* [Input data]
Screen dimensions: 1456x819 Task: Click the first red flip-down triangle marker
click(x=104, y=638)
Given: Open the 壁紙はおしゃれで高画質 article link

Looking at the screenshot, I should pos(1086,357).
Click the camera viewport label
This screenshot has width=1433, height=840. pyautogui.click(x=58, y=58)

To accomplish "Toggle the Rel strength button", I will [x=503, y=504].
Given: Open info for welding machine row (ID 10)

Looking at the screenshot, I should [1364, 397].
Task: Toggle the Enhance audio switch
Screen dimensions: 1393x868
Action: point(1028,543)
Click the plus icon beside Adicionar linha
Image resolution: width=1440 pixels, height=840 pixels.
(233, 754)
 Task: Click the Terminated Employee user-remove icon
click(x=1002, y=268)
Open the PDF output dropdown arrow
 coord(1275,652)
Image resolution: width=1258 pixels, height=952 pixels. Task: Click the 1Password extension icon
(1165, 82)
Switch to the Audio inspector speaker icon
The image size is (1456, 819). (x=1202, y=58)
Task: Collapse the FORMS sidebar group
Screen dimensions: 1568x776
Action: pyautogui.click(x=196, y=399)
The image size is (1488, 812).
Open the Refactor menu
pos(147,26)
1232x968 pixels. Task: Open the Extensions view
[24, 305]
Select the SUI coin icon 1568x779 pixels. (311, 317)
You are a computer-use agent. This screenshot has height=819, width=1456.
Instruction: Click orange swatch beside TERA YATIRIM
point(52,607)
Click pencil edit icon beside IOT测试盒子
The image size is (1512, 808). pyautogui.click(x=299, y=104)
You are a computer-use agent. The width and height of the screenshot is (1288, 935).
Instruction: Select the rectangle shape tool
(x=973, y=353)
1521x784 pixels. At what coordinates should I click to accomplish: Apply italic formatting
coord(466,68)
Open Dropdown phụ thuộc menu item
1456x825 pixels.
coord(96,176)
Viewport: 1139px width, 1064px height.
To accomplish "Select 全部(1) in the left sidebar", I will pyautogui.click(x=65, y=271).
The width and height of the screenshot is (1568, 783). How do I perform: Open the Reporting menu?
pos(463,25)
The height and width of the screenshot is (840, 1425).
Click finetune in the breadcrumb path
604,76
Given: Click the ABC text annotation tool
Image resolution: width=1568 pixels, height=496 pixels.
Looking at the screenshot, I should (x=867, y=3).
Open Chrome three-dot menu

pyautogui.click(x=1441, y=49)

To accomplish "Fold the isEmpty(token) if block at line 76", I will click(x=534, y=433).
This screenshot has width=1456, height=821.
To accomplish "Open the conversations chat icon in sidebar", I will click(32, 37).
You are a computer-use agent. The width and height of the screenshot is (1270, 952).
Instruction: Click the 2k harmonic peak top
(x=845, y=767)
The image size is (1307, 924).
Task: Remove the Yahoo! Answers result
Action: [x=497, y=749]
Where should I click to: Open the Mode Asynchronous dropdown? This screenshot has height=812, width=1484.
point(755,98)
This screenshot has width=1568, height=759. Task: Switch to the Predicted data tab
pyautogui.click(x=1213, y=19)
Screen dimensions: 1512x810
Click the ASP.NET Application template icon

* [What to do] Using the records above, write out exactly the lines between the one holding "The image size is (1488, 812)." and the one holding "You are a computer-use agent. This", inclusive; leave everything else out.

* [Task solution]
The image size is (1488, 812).
Open the Refactor menu
pos(147,26)
1232x968 pixels. Task: Open the Extensions view
[24, 305]
Select the SUI coin icon 1568x779 pixels. (311, 317)
You are a computer-use agent. This screenshot has height=819, width=1456.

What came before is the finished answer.